Solicitação A ::
Responda com base no trecho sobre formigas cortadeiras:
(i) Qual pergunta é recorrente na Jardinagem Agroflorestal?
(ii) Como a presença de um formigueiro é vista, via de regra?
(iii) O que os mais esclarecidos perguntam ao autor do trecho?

**** Trecho fornecido

Formigas: Pragas ou Aliadas?*


Se há uma pergunta recorrente na Jardinagem Agroflorestal, essa pergunta é: “Como acabo com as formigas cortadeiras?”.
As formigas cortadeiras são geralmente consideradas as pragas mais terríveis e de difícil combate com a qual podemos nos deparar no jardim. Ai que raiva que dá quando, de um dia para o outro, desaparece aquela muda que plantamos com tanto carinho. Como nos sentimos impotentes diante da velocidade com que são capazes de destruir nosso plantio! Me perguntam sempre como fazer para eliminá-las. O desejo é que sejam extintas. A presença de um formigueiro é, via de regra, vista como algo ruim e indesejado. Os mais esclarecidos me perguntam como acabar com elas de forma ecológica... desde que sumam dali. “Será que é tão grave assim eu usar iscas?”... “só um pouquinho”.

********
**** Registros fornecidos

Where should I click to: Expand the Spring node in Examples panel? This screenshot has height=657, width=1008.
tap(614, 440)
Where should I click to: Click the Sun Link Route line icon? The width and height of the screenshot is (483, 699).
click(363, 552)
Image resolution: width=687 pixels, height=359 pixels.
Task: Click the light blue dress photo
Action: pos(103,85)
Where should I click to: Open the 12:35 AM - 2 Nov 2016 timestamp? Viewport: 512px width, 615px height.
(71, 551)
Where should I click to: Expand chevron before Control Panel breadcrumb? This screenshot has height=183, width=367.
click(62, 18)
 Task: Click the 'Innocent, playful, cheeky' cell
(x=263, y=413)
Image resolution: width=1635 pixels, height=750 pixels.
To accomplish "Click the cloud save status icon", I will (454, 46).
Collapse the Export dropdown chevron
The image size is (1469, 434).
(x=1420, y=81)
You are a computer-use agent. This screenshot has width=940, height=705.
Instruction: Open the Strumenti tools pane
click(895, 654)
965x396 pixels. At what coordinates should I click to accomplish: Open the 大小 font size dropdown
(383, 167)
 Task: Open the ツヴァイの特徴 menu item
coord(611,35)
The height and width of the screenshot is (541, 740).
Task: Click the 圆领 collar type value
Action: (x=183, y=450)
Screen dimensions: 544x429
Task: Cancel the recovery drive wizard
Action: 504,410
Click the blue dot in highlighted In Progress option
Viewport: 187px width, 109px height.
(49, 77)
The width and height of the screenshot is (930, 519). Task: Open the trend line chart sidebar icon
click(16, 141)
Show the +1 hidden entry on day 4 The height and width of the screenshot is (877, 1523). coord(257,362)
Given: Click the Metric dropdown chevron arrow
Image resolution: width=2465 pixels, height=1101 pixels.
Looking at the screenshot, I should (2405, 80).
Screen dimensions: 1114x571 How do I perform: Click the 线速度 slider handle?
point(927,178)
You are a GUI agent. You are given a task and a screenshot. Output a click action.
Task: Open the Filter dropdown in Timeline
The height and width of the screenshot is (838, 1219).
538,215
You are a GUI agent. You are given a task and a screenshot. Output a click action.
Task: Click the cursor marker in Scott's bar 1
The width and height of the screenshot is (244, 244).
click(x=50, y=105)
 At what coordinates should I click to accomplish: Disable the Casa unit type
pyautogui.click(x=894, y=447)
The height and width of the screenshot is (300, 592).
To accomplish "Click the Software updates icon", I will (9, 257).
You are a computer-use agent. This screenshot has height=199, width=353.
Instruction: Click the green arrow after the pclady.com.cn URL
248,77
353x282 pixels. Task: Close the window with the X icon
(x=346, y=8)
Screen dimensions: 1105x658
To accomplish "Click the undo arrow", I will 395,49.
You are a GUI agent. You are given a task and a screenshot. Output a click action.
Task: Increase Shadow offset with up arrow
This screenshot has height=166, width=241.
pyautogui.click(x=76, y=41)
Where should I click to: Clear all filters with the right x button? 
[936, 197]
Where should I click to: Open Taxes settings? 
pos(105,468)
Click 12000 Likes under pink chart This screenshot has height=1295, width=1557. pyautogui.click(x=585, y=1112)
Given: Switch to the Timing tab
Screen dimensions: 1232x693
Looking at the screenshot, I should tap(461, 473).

********

Solicitação B :: Renomeie "dropdown" para "menu" nos registros e reescreva apenas o trecho que começa na linha com "965x396 pixels. At" e termina após a linha com "will (9, 257).". O restante deve permanecer inalterado.

Resultado do exercício A ::
(i) “Como acabo com as formigas cortadeiras?”
(ii) Como algo ruim e indesejado.
(iii) Como acabar com as formigas de forma ecológica.

Resultado do exercício B ::
965x396 pixels. At what coordinates should I click to accomplish: Open the 大小 font size menu
(383, 167)
 Task: Open the ツヴァイの特徴 menu item
coord(611,35)
The height and width of the screenshot is (541, 740).
Task: Click the 圆领 collar type value
Action: (x=183, y=450)
Screen dimensions: 544x429
Task: Cancel the recovery drive wizard
Action: 504,410
Click the blue dot in highlighted In Progress option
Viewport: 187px width, 109px height.
(49, 77)
The width and height of the screenshot is (930, 519). Task: Open the trend line chart sidebar icon
click(16, 141)
Show the +1 hidden entry on day 4 The height and width of the screenshot is (877, 1523). coord(257,362)
Given: Click the Metric menu chevron arrow
Image resolution: width=2465 pixels, height=1101 pixels.
Looking at the screenshot, I should (2405, 80).
Screen dimensions: 1114x571 How do I perform: Click the 线速度 slider handle?
point(927,178)
You are a GUI agent. You are given a task and a screenshot. Output a click action.
Task: Open the Filter menu in Timeline
The height and width of the screenshot is (838, 1219).
538,215
You are a GUI agent. You are given a task and a screenshot. Output a click action.
Task: Click the cursor marker in Scott's bar 1
The width and height of the screenshot is (244, 244).
click(x=50, y=105)
 At what coordinates should I click to accomplish: Disable the Casa unit type
pyautogui.click(x=894, y=447)
The height and width of the screenshot is (300, 592).
To accomplish "Click the Software updates icon", I will (9, 257).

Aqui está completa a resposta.